Schenn started his major junior career with the Brandon Wheat Kings in 2007–08. He was Brandon's first pick in the 2006 WHL bantam draft. Schenn made his WHL debut on September 21, 2007, against the Saskatoon Blades, earning his first WHL point, an assist. Later in the season, on October 17, he notched his first WHL goal against the Red Deer Rebels. Schenn finished his first season as the Wheat Kings' leading scorer and as the top rookie scorer in the WHL tallying 28 goals and 43 assists for 71 points, earning him the Jim Piggott Memorial Trophy as WHL Rookie of the Year, and a spot on the Canadian Hockey League (CHL) All-Rookie Team. He was also the inaugural winner of the 2007–08 Boston Pizza WHL 'Fan's Choice' Award. He also picked up the Wheat Kings team awards for Rookie of the Year and Most Popular Player.

Schenn spent the 2008–09 season playing with the Wheat Kings and served as their co-captain alongside Matt Calvert. In January 2009, he was named the WHL and CHL Player of the Week, after scoring 7 points in two games. Also in January, Schenn was selected as the winner of the H. L. (Krug) Crawford Memorial Medal which is emblematic of athletic achievement in western Manitoba. He finished the season with 85 points in 69 games to lead the Wheat Kings in scoring a second consecutive season. He finished seventh overall in scoring for the WHL, and was named to the WHL's Eastern Conference Second All-Star Team. During the season, Schenn played in the CHL Top Prospects Game and represented the WHL in the ADT Canada–Russia Challenge.

Leading up to the 2009 NHL entry draft, Schenn had been listed as the third highest prospect among WHL players in the NHL Central Scouting Service (CSS)'s preliminary rankings, while International Scouting (ISS) ranked him at fifth overall and first in the WHL. Schenn's ranking remained the same at fifth overall with the NHL CSS's midway ranking. E. J. McGuire, the director of NHL's Central Scouting Bureau compared facets of Schenn's game to Jonathan Cheechoo and Joe Thornton. At the 2009 NHL entry draft, he managed to be drafted in exactly the same amateur selection position his brother Luke had two years earlier, as he was drafted fifth overall by the Los Angeles Kings.
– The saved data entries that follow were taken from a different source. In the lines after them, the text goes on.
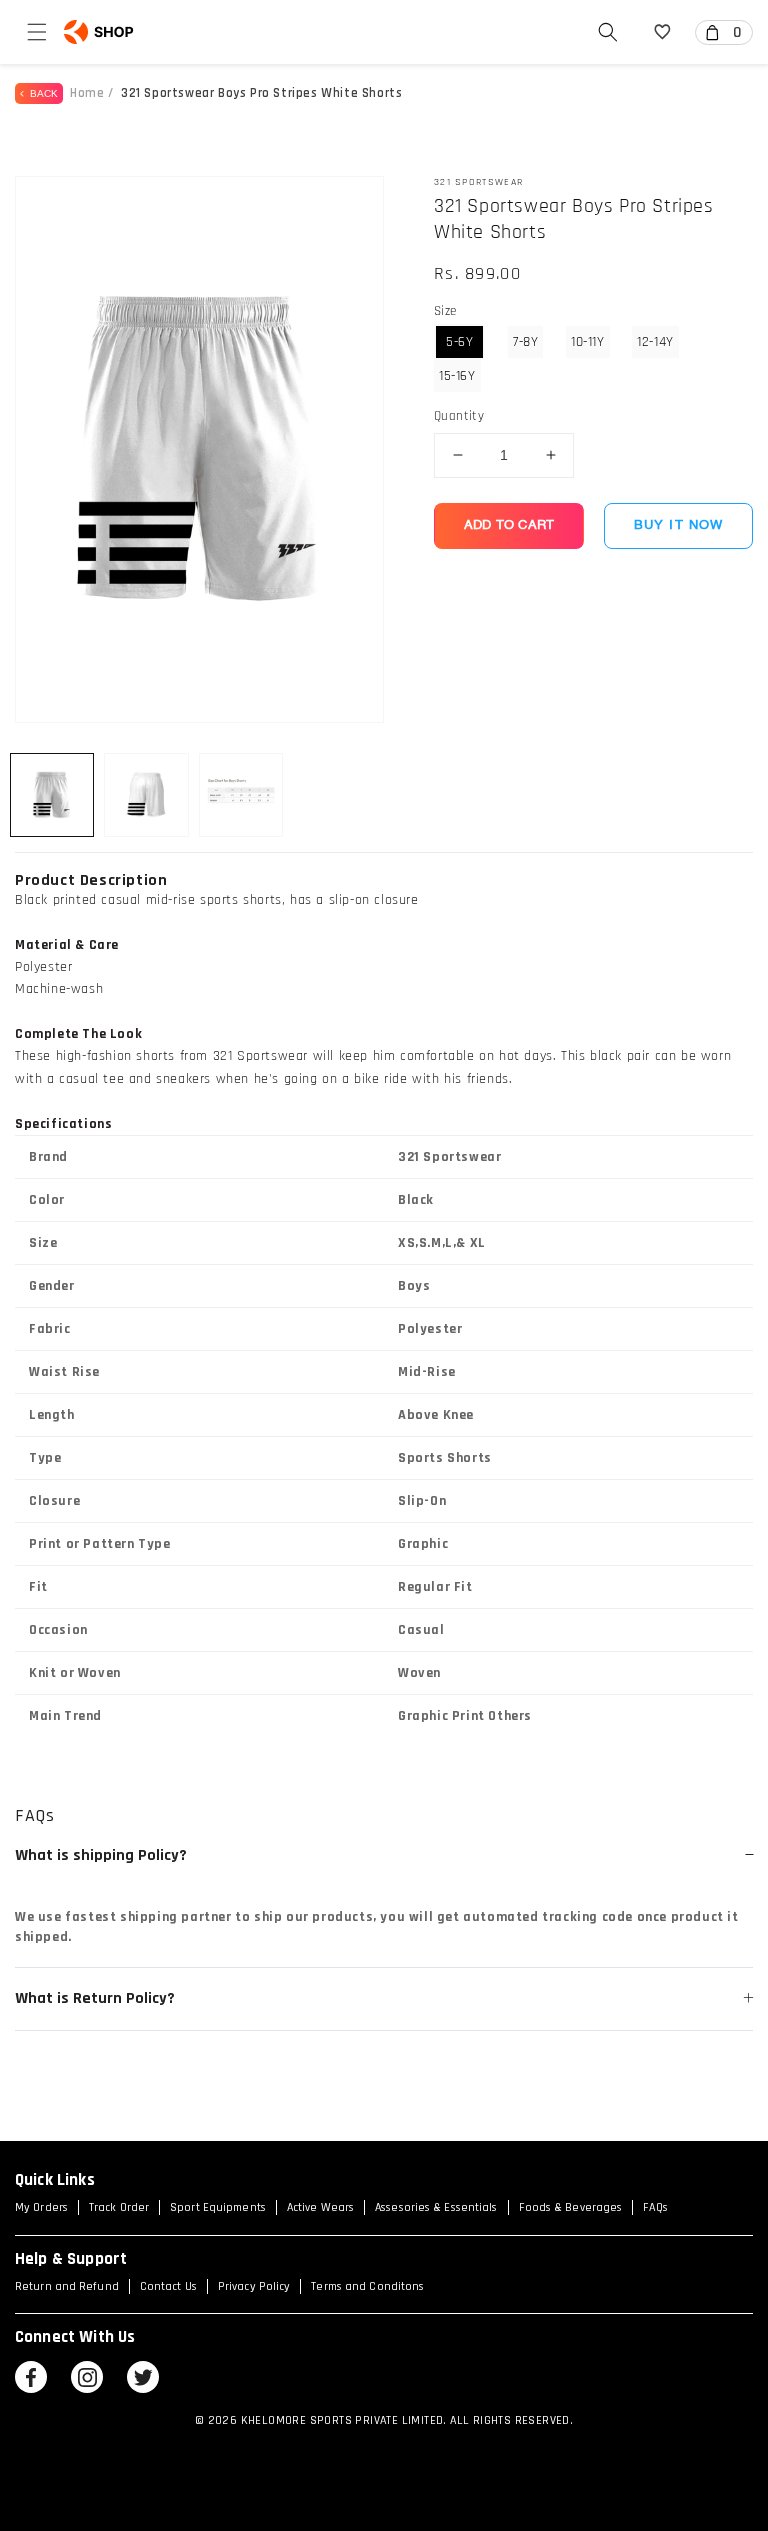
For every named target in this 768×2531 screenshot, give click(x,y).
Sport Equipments (218, 2207)
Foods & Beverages (571, 2207)
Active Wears (320, 2207)
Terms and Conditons (367, 2286)
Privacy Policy (254, 2286)
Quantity (459, 416)
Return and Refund (67, 2286)
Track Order (119, 2207)
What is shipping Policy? (328, 1855)
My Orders (41, 2207)
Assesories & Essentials (436, 2207)
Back (41, 93)
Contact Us (168, 2286)
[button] (37, 32)
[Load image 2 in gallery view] (146, 795)
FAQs (655, 2207)
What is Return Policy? (328, 1999)
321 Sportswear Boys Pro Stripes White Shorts (261, 93)
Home (87, 93)
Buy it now (679, 525)
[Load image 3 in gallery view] (241, 795)
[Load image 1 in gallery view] (52, 795)
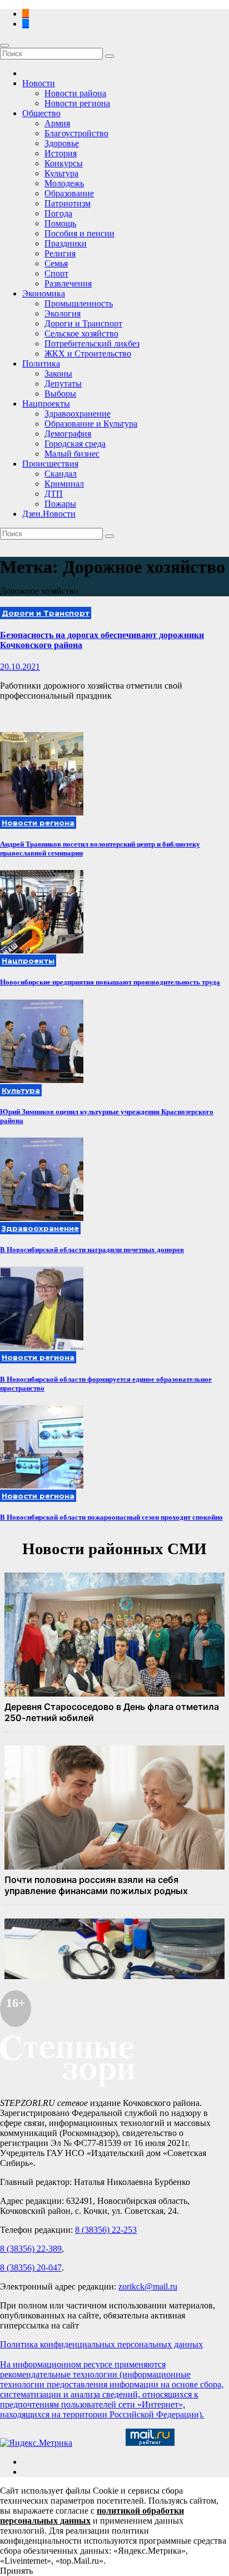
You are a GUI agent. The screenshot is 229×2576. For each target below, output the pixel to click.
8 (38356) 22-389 (31, 2248)
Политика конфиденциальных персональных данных (101, 2344)
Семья (56, 263)
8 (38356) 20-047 (31, 2267)
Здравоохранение (77, 413)
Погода (58, 213)
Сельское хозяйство (81, 333)
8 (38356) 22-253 (106, 2229)
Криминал (64, 483)
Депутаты (63, 383)
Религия (60, 253)
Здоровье (61, 143)
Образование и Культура (90, 423)
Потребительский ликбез (92, 343)
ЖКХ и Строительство (87, 353)
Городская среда (75, 443)
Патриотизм (67, 203)
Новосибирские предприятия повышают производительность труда (110, 982)
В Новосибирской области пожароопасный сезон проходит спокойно (111, 1517)
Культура (61, 173)
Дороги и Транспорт (83, 323)
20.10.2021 (20, 666)
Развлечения (68, 283)
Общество (41, 113)
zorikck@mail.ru (147, 2286)
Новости (38, 83)
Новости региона (77, 103)
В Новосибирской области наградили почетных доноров (92, 1249)
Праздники (65, 243)
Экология (62, 313)
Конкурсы (63, 163)
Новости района (75, 93)
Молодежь (64, 183)
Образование (69, 193)
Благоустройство (76, 133)
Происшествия (50, 463)
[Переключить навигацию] (4, 45)
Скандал (60, 473)
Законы (58, 373)
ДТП (53, 493)
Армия (57, 123)
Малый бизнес (71, 453)
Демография (67, 433)
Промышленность (78, 303)
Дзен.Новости (49, 513)
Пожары (60, 503)
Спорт (56, 273)
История (60, 153)
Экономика (43, 293)
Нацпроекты (46, 403)
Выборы (60, 393)
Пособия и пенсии (79, 233)
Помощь (60, 223)
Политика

At the start of the 2009–10 hockey season, Schenn attended training camp with the Kings, but was considered a long shot to make the team. Schenn was returned to Brandon after being one of the last cuts at camp. He served as Brandon's captain for the 2009–10 WHL season. During the season, Schenn again represented the WHL in the Canada-Russia Challenge series. He finished the regular season with 99 points (34 goals, 65 assists) in 59 games, which tied him for fourth overall in WHL scoring with teammate Matt Calvert. Schenn was named to the WHL Eastern Conference First All-Star Team.

On December 3, 2010, the Kings returned Schenn to the Brandon Wheat Kings. He played two games with the Wheat Kings during the 2010-11 season before joining Team Canada at the 2011 World Junior Championships. After the tournament was complete, Schenn was dealt to his hometown Saskatoon Blades for a package of draft picks and prospects. He played in 27 games with the Blades, scoring 21 goals and adding 32 assists. Despite playing less than half a season in the WHL, Schenn was named to the league's Eastern Conference Second All-Star Team at the end of the regular season.

===Professional===

====Los Angeles Kings====
Schenn played his first NHL game on November 26, 2009, against the Vancouver Canucks after being called up on an emergency basis and signed to an amateur, one-game tryout. At the time of his debut, Schenn was the third youngest player to skate for the team. On March 3, 2010, he was signed to a three-year contract with the Kings. After training camp for the 2010–11 season, Schenn made the Kings roster but saw limited playing time. He appeared in nine games with the Kings, and spent time with the Manchester Monarchs of the American Hockey League (AHL) for conditioning. On December 3, 2010, the Kings returned Schenn to the Brandon Wheat Kings. Following the Saskatoon Blades' exit from the 2011 WHL Playoffs, he was assigned by the Kings back to the Monarchs on April 17, 2011.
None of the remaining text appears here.